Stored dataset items
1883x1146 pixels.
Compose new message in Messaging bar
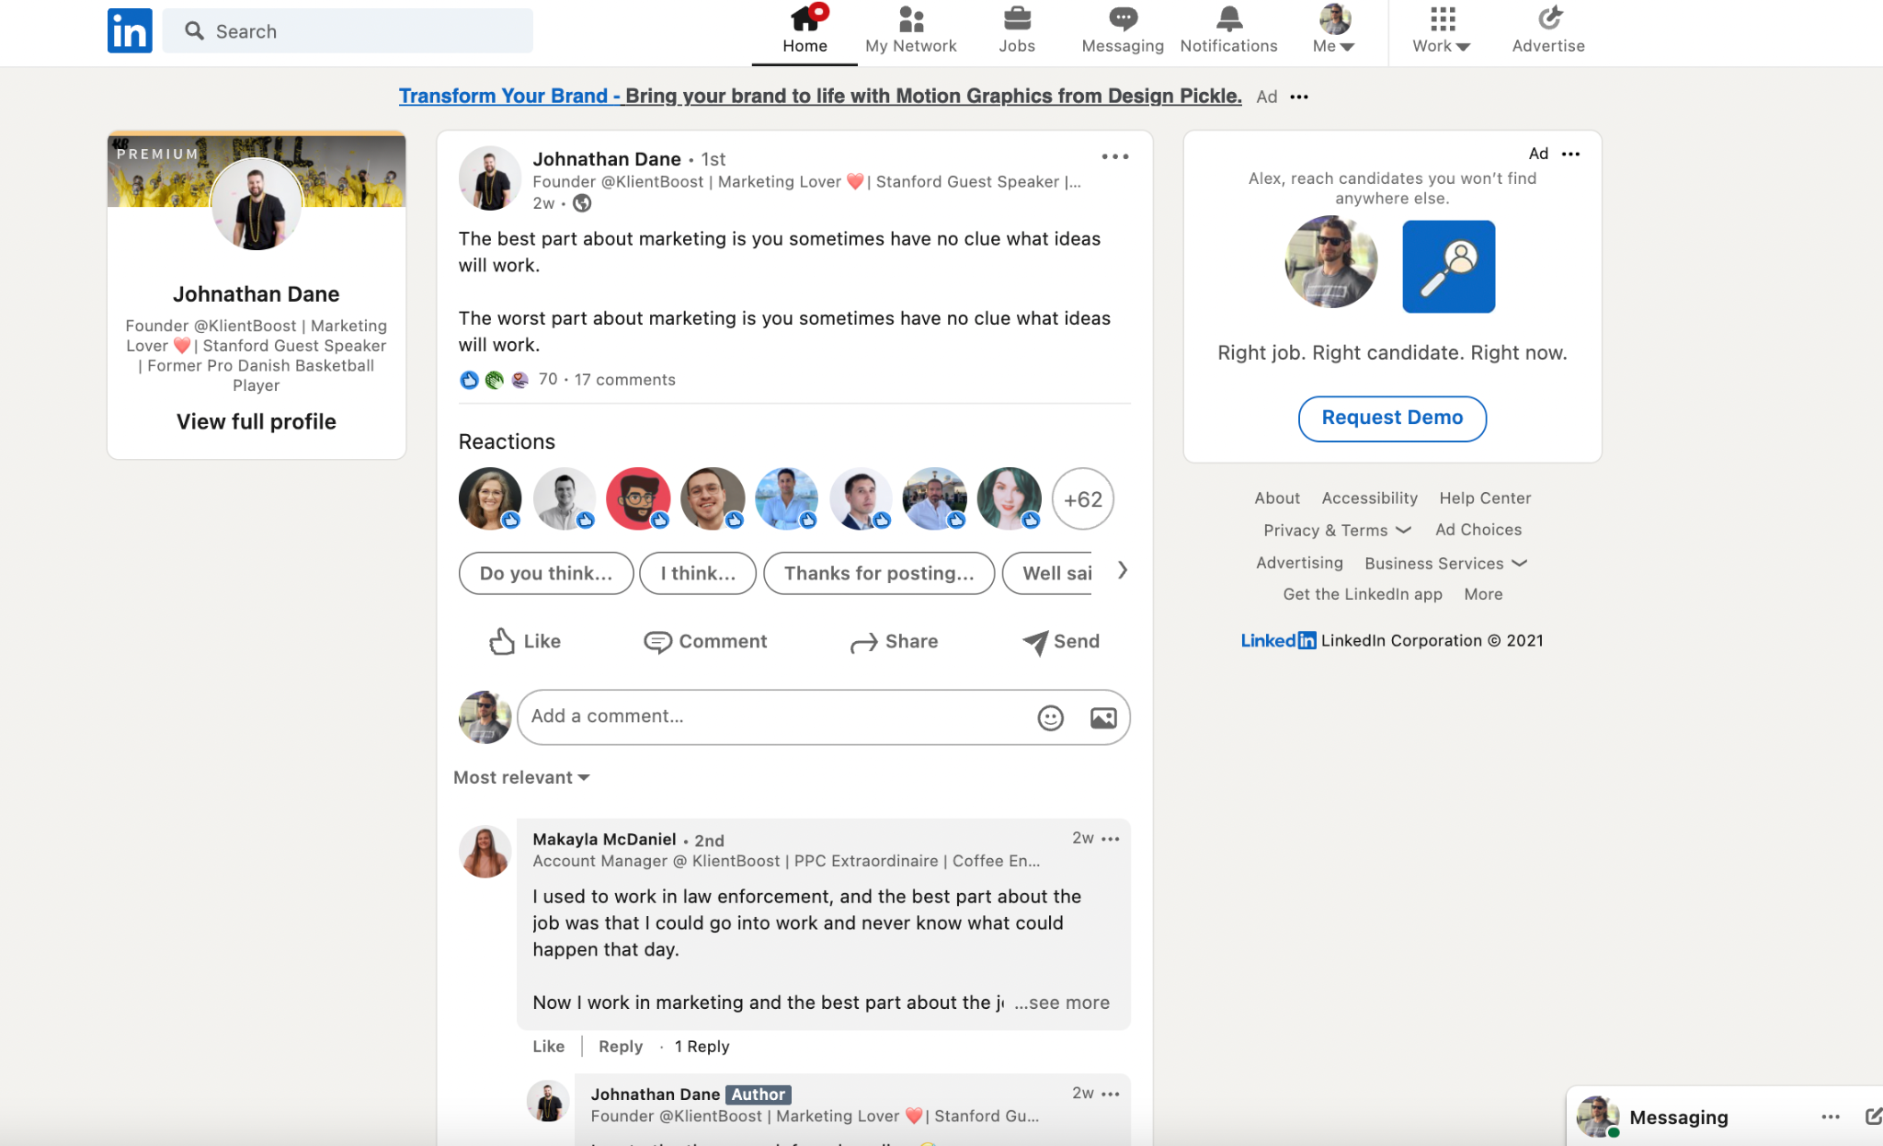coord(1872,1117)
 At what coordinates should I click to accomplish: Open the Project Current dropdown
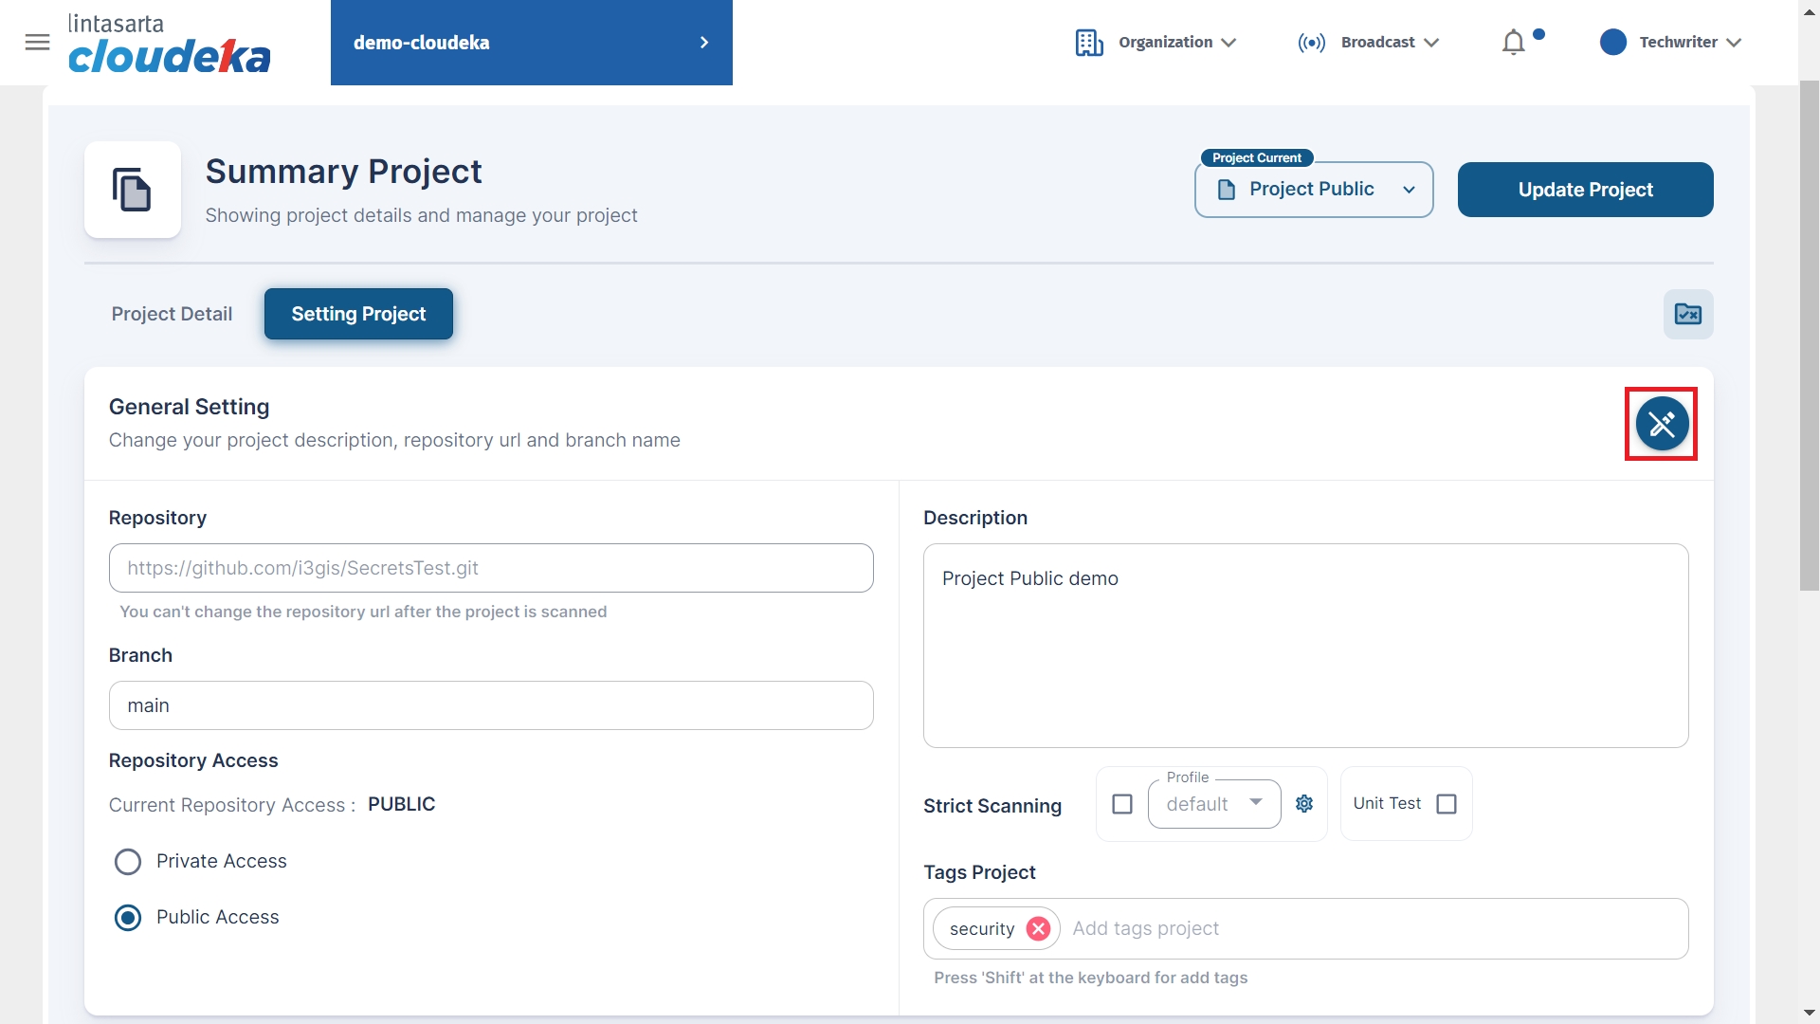coord(1313,190)
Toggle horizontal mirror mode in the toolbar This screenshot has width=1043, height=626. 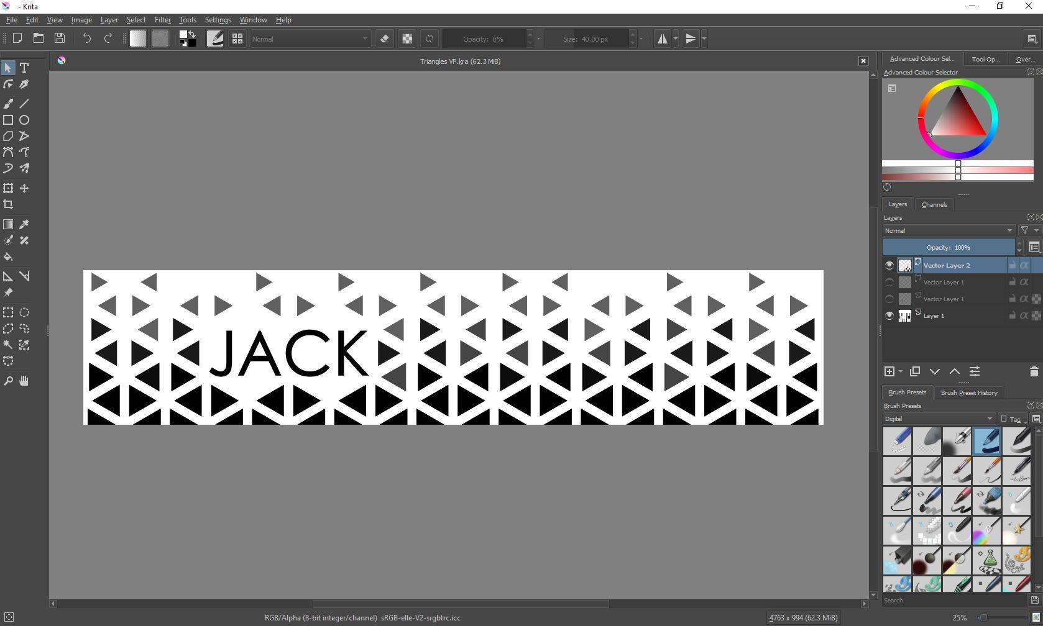662,39
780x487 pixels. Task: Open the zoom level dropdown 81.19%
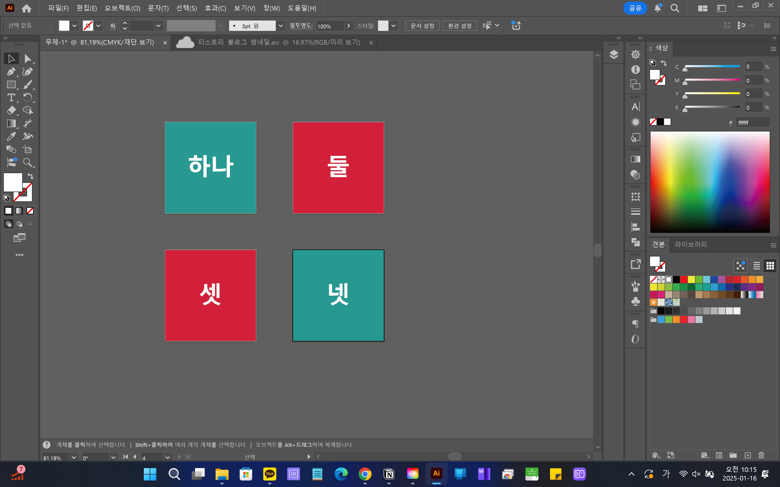tap(74, 457)
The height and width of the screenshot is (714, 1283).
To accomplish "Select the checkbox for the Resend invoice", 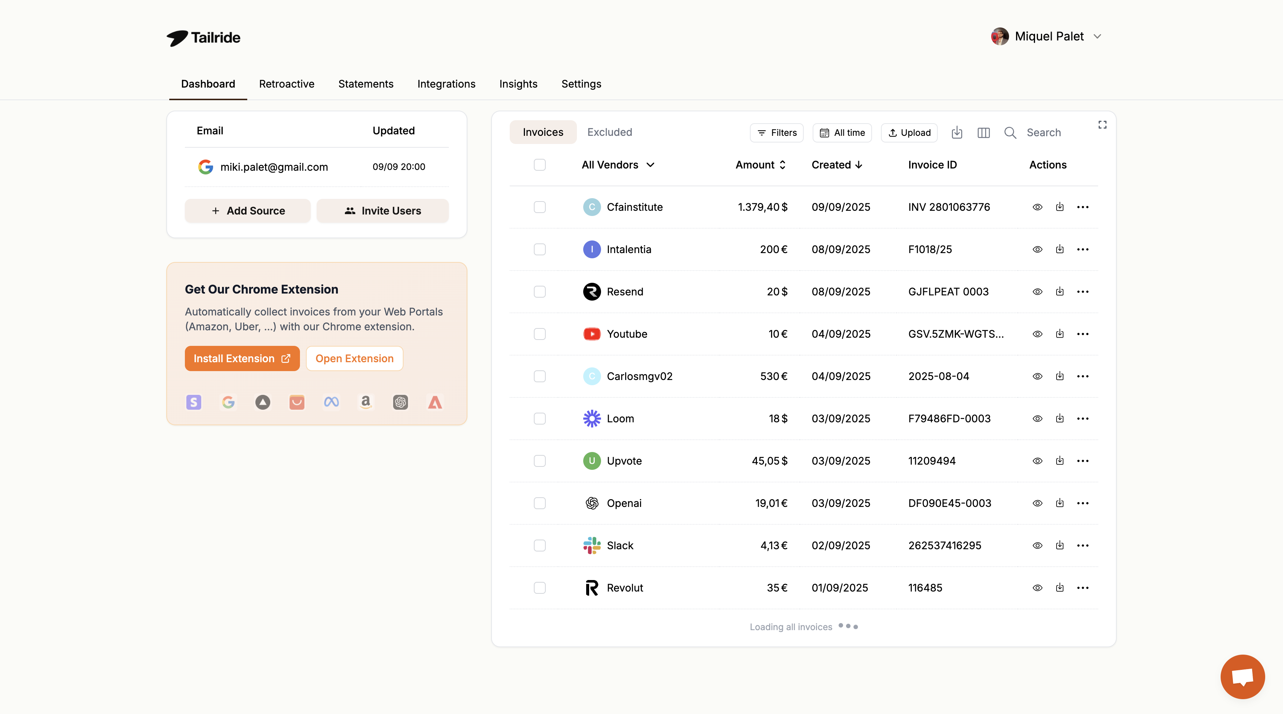I will coord(539,292).
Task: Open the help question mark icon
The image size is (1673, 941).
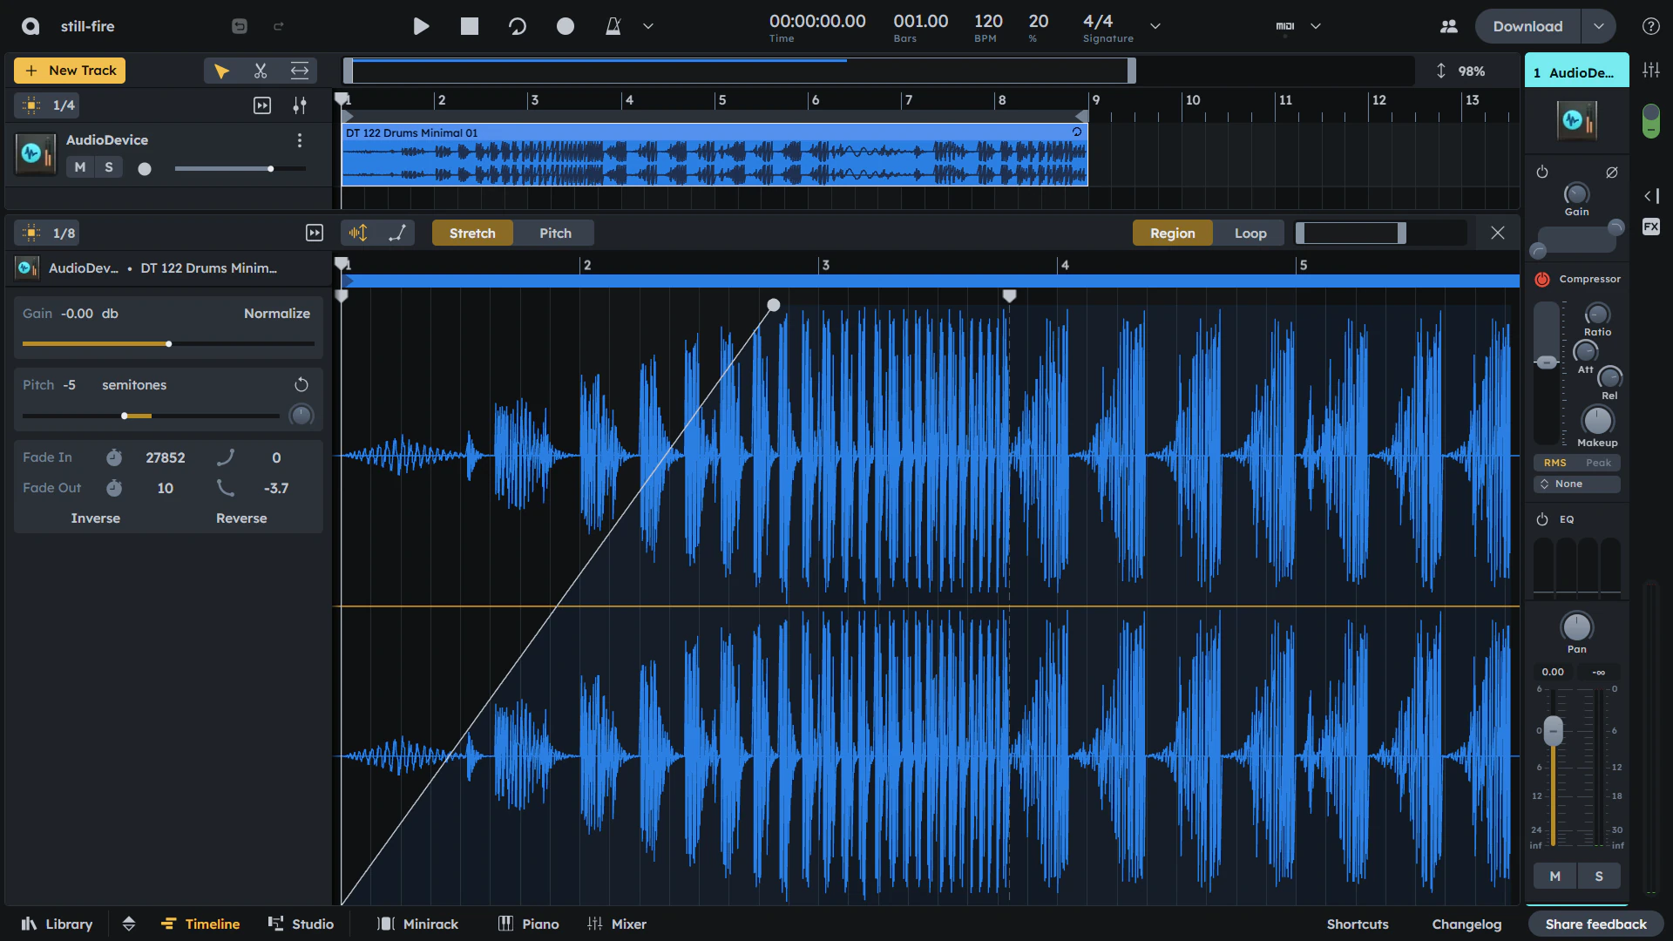Action: [x=1650, y=26]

## [Your task]
Exactly the lines from the one holding "Task: Open the help question mark icon" to the last line of the records above should be duplicated, with no pictures among them.

## [Final answer]
Task: Open the help question mark icon
The image size is (1673, 941).
Action: [x=1650, y=26]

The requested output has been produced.